## RECORDS TO USE:
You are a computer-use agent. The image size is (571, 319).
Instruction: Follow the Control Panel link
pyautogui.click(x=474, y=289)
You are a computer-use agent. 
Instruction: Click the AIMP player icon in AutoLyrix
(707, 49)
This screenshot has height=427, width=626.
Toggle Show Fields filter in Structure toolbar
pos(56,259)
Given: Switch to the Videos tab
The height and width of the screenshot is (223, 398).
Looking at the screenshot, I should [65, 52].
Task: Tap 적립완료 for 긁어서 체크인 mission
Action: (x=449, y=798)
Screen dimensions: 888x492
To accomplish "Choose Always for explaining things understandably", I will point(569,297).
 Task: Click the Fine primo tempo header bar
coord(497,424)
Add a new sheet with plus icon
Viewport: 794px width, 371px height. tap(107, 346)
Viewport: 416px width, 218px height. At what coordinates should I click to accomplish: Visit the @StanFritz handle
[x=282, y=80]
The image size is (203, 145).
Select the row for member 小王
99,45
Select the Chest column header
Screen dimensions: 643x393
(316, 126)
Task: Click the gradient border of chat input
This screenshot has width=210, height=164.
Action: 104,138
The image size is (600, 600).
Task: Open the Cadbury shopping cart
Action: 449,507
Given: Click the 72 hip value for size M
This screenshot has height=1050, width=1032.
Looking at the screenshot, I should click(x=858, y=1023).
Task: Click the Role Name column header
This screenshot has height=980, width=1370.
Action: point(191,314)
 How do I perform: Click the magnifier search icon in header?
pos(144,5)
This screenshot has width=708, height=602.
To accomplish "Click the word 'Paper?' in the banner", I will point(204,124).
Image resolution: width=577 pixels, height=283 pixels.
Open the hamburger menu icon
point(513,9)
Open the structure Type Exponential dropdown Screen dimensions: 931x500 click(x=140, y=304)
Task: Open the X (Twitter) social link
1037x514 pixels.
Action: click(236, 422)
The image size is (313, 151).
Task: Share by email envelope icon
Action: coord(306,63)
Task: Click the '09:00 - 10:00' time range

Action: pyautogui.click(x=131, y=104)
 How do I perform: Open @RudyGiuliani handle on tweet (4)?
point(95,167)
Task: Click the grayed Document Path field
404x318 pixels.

## ACTION ITEM:
Nothing but a number is expected here: say how many lines in the material hold "computer".

## COMPLETED TASK:
2